Hey forum, it's your favorite day of the week...Oyster Night!!! BUT more importantly Kirstin has returned from her trek across the Atlantic and is ready to see all of your faces! Hope you're all ready to come out, drink some beer, eat some oysters and get warm under those wonderful heaters! See you tonight!
Kirstin, Kyra, Logan and Mike


----------



## spinfactor (Sep 22, 2013)

I don't drink but sounds like a great time eating Oysters, love them! I'll have to try it out when I get back in town.


----------



## wackydaddy (Jul 24, 2009)

I'll definitely be there this week, it'll be my first time so not sure what to expect...


----------



## BananaTom (Feb 16, 2008)

wackydaddy said:


> I'll definitely be there this week, it'll be my first time so not sure what to expect...


*I will tell you what to expect. 

You arrive at the Hilton (Winter Location) on Pensacola Beach. Park in the garage, walk in the front door, hang a left at H2O, up the incline to the elevators, take a right towards the conference rooms, the door at the end of the hall takes you out back to Lattitudes Tiki Hut. Belly up and tell the awesome tenders you are a PFF newby. Eat all the sters you want. And have fun!!!

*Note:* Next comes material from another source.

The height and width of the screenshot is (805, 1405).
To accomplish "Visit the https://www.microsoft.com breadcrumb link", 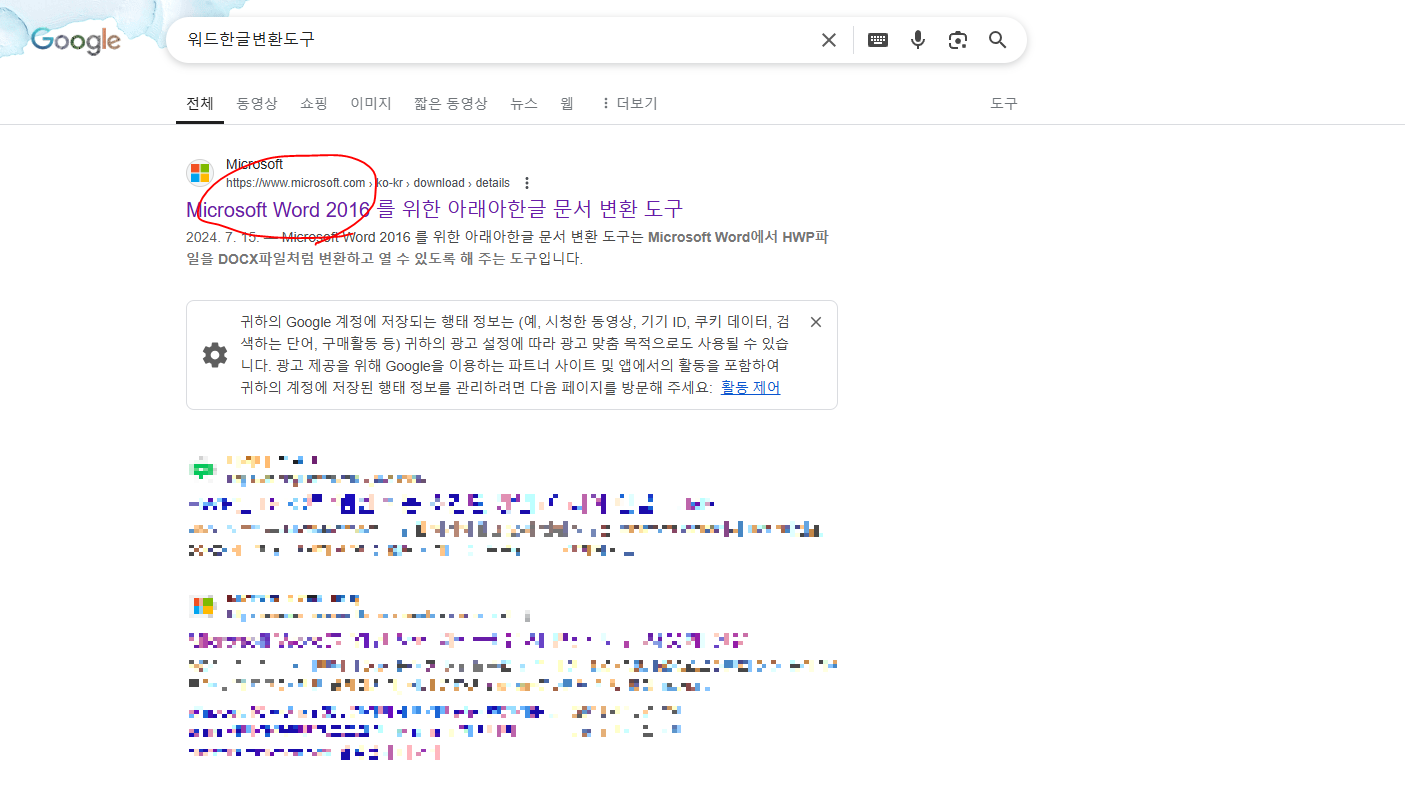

They start shucking about 3:30 to 4 pm, till they are gone, or the attendees are. About 8 pm.*


----------



## wackydaddy (Jul 24, 2009)

BananaTom said:


> *I will tell you what to expect.
> 
> You arrive at the Hilton (Winter Location) on Pensacola Beach. Park in the garage, walk in the front door, hang a left at H2O, up the incline to the elevators, take a right towards the conference rooms, the door at the end of the hall takes you out back to Lattitudes Tiki Hut. *


Where's the restroom? 

Thanks, that helps. I probably would have been walking around aimlessly but I have BT to thank for saving me that agony as my mouth is salivating for oysters!


----------



## BananaTom (Feb 16, 2008)

wackydaddy said:


> Where's the restroom? !


*Ask:

Kirstin or Kyra, or Shuckin' Baby Logan
*


----------



## wackydaddy (Jul 24, 2009)

It was a joke  

But really, do they do the oyster thing every Wednesday regardless of weather? I've seen posts in the past about how they didn't do oysters but all the PFF guys/gals created their own get together and all (not sure if that was due to weather or low turnout)...Gonna be low 40's tomorrow evening.


----------



## BananaTom (Feb 16, 2008)

wackydaddy said:


> But really, do they do the oyster thing every Wednesday regardless of weather? I've seen posts in the past about how they didn't do oysters but all the PFF guys/gals created their own get together and all (not sure if that was due to weather or low turnout)...Gonna be low 40's tomorrow evening.


*Watch here, but I have heard they will be doing it tonight, they put out heaters. If it is canceled, it is posted, most of the time.*

*But yes, very Wed, unless it is storming. This is the conclusion of the 4th year doing so.*

*Headed into the 5th year, WOW! Time flies when your shuckin and suckin.*


----------



## BananaTom (Feb 16, 2008)

*The Humpday Hottie's should be posting about lunch time.*


----------



## BananaTom (Feb 16, 2008)

*Wednesday Night FREE Oysters is canceled tonight. Per Mike: To Damn Cold!!!*


----------



## wackydaddy (Jul 24, 2009)

Thanks BT!


----------



## Matdfhew (Mar 9, 2014)

I'll have to try it out when I get back in town.


----------